CAMARA DOS DEPUTADOS – “Nova Lei Prevê Vacinação Contra HPV e Testes Moleculares para Combater Câncer de Colo de Útero no Brasil”

O Projeto de Lei 969/26, recentemente proposto, visa implementar novas diretrizes para a prevenção, rastreamento e diagnóstico precoce do câncer de colo do útero em todo o Brasil. Uma das iniciativas centrais dessa proposta é a inclusão da vacinação contra o Papilomavírus Humano (HPV) no calendário nacional de imunização. Este vírus é responsável por 99% dos casos de câncer do colo do útero, destacando a importância da vacinação como um mecanismo crucial de proteção à saúde da mulher.

Com a introdução desse projeto, o Sistema Único de Saúde (SUS) deverá adotar testes moleculares como método prioritário para a detecção dessa doença. Atualmente, o exame mais comumente utilizado é o Papanicolau, mas a proposta busca modernizar as técnicas de rastreamento, priorizando métodos que sejam mais sensíveis e precisos.

O autor do projeto, o deputado Fausto Jr. (União-AM), argumenta que as alterações propostas estão alinhadas a recomendações internacionais voltadas para a redução da mortalidade por câncer e a mitigação de desigualdades em saúde. Segundo ele, a modernização do rastreamento e a ampliação da vacinação podem gerar economias futuras para o SUS e contribuir para o alcance de metas de saúde pública.

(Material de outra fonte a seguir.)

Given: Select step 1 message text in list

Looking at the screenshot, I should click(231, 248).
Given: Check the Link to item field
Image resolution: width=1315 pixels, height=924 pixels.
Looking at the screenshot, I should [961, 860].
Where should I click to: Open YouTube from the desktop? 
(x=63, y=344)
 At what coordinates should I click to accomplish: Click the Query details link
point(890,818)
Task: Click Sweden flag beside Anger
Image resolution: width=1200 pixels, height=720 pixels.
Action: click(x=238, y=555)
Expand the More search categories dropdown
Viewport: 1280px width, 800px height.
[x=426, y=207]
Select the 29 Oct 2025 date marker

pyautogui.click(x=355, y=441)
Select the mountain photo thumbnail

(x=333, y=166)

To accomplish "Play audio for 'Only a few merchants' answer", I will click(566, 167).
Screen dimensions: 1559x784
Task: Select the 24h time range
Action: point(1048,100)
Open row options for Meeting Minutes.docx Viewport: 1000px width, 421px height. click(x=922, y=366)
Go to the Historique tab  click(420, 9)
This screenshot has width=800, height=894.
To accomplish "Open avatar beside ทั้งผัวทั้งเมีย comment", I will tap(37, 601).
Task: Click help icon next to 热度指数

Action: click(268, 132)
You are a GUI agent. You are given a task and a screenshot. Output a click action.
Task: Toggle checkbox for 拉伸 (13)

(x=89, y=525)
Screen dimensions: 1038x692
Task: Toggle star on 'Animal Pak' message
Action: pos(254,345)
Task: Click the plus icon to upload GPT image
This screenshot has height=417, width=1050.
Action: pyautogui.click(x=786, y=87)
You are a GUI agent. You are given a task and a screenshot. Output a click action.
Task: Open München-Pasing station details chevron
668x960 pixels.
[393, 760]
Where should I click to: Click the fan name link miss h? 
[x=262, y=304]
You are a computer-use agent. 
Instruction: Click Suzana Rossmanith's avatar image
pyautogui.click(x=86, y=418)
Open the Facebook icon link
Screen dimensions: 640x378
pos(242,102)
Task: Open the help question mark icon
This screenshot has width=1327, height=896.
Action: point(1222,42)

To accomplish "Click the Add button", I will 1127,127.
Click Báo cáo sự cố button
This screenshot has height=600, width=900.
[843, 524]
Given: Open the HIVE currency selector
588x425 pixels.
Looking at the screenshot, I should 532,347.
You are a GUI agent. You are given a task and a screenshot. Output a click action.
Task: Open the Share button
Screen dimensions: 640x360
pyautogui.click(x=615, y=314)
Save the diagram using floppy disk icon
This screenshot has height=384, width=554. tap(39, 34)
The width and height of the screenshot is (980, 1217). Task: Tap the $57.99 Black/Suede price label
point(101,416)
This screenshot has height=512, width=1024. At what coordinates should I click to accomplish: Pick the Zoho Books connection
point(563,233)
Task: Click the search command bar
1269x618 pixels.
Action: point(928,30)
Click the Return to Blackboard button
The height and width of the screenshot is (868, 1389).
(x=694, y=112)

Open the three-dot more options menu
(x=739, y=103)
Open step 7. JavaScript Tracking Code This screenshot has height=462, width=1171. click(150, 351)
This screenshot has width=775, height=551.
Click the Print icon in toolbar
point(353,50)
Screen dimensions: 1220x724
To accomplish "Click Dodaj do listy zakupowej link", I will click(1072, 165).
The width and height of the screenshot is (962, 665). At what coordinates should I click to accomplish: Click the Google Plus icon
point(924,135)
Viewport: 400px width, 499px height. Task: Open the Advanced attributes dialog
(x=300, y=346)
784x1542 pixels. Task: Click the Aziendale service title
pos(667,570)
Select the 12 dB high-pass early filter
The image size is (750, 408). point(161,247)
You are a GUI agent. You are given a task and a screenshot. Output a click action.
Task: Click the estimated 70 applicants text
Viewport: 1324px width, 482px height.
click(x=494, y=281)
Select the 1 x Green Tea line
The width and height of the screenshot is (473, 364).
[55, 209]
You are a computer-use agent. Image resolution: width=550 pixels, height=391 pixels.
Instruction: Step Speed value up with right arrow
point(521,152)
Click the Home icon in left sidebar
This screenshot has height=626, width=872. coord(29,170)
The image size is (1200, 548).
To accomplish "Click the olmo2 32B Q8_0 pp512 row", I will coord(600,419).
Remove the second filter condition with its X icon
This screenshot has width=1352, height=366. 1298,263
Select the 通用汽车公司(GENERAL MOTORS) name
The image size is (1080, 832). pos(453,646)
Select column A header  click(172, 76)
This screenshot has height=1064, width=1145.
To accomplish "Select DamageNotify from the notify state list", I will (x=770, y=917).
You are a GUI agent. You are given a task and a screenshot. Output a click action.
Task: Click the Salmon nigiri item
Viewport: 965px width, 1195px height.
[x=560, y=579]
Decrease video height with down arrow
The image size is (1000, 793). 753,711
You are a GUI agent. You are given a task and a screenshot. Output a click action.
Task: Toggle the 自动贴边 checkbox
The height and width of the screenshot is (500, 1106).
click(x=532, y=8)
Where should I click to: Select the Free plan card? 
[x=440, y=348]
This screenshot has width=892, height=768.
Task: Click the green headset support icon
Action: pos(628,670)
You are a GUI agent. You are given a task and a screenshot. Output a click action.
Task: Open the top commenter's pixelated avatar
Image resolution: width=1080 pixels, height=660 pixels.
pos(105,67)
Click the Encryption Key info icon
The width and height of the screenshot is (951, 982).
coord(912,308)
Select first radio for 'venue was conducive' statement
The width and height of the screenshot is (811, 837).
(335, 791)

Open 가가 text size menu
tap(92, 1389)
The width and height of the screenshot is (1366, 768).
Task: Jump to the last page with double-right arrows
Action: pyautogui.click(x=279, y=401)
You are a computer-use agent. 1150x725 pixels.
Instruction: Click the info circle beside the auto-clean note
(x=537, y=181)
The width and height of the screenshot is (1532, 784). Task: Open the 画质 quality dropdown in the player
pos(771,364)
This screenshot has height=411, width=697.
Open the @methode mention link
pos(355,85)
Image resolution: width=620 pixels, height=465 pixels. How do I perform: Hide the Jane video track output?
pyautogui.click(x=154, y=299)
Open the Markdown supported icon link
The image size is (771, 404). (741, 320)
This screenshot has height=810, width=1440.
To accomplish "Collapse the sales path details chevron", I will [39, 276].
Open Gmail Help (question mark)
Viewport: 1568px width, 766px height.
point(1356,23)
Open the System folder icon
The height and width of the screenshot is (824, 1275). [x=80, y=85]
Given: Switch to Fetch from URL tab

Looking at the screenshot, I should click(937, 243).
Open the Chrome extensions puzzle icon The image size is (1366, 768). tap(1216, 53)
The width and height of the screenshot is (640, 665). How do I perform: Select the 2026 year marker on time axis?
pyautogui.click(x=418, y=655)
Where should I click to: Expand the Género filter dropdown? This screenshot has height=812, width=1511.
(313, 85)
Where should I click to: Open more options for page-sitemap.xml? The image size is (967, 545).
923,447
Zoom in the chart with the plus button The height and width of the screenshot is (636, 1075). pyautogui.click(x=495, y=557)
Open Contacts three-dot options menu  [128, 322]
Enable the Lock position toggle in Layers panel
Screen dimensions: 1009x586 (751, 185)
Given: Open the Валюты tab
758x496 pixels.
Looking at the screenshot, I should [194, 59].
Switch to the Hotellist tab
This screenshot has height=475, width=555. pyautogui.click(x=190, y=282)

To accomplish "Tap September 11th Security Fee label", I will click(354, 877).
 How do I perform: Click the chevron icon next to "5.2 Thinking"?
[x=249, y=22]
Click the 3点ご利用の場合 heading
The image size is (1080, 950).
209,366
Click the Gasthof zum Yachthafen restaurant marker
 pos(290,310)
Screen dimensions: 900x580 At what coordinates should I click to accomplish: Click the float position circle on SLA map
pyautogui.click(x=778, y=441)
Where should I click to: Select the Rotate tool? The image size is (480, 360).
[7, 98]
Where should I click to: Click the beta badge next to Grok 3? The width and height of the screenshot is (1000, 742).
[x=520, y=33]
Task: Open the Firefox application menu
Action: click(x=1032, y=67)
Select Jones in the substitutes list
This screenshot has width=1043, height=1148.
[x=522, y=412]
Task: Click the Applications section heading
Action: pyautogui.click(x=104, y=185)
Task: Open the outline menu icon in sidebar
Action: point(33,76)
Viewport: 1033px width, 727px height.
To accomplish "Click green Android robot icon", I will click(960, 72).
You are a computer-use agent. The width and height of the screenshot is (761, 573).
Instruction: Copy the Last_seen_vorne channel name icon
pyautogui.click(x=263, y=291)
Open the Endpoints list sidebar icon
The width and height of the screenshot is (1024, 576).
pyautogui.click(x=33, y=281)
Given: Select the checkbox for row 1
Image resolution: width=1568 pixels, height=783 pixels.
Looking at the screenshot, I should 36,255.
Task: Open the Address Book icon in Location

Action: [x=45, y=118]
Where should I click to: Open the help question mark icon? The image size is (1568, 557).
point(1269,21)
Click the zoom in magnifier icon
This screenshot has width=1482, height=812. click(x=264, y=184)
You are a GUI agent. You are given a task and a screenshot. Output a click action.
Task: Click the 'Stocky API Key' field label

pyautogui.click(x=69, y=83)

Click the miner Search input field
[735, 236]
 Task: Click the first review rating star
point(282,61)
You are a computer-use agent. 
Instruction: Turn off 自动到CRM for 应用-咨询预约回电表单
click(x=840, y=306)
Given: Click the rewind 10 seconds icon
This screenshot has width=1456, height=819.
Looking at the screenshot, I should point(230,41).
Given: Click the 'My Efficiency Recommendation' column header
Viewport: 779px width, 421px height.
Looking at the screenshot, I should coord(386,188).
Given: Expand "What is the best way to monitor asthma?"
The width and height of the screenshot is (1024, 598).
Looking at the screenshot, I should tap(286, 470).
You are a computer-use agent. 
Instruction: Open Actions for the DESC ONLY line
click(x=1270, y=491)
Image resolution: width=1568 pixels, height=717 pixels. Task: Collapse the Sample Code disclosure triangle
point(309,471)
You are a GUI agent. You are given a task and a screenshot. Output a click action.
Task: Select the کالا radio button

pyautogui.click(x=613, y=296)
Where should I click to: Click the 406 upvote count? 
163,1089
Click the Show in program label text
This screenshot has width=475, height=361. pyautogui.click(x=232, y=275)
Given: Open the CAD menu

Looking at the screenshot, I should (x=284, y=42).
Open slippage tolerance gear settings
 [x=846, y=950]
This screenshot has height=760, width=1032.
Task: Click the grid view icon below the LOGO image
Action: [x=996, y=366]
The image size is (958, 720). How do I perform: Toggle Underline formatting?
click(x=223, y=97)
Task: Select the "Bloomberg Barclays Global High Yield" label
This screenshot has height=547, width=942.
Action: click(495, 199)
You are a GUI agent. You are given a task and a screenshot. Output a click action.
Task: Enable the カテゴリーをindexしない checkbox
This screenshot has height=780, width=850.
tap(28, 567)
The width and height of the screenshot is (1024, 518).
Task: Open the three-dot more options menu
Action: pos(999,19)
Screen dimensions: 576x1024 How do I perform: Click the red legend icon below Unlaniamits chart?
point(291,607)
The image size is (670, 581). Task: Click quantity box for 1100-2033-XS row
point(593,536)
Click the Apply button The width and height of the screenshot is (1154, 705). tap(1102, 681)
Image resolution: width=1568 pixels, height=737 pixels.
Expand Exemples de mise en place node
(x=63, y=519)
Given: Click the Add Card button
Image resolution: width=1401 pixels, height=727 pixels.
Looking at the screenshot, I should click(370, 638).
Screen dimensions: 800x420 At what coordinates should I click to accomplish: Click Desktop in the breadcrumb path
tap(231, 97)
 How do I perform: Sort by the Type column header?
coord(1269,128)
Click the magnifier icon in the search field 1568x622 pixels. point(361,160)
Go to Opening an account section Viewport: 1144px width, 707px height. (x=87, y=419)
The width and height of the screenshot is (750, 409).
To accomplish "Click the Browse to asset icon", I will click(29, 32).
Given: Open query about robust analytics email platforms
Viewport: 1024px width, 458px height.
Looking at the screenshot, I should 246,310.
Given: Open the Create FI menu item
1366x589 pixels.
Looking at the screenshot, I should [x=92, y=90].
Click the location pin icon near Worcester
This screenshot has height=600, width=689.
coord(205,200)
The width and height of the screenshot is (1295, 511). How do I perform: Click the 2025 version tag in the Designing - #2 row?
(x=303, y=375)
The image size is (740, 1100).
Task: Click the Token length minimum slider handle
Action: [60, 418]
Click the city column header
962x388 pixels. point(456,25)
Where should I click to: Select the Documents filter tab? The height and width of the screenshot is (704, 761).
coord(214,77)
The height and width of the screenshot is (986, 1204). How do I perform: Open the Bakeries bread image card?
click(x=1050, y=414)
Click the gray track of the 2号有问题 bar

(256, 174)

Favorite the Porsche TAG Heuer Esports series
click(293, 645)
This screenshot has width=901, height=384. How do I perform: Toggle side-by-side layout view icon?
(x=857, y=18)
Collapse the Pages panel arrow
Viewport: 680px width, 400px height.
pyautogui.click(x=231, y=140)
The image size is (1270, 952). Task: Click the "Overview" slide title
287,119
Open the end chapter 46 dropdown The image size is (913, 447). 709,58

Além disso, o projeto altera uma lei existente que garante o acesso universal ao diagnóstico e tratamento do câncer de colo do útero e de mama para todas as mulheres brasileiras.

Outro ponto relevante da proposta é a ênfase na assistência a mulheres e adolescentes que enfrentam dificuldades de acesso a serviços de saúde. O texto prevê a utilização de unidades móveis de vacinação em áreas rurais, ribeirinhas e para populações indígenas, além de priorizar regiões com taxas de mortalidade pelo câncer de colo do útero superiores à média nacional.

Impactado por altas taxas dessa doença, especialmente na Região Norte do Brasil, onde se estima que o câncer de colo do útero seja o mais frequente entre mulheres em 2026, o deputado Fausto Jr. vê na proposta uma resposta necessária a esta preocupação.

A continuidade do processo legislativo exige que a proposta seja analisada em caráter conclusivo pelas comissões de Saúde, de Defesa dos Direitos da Mulher e de Constituição e Justiça e de Cidadania. Para que se torne lei, o projeto deve obter a aprovação tanto na Câmara dos Deputados quanto no Senado.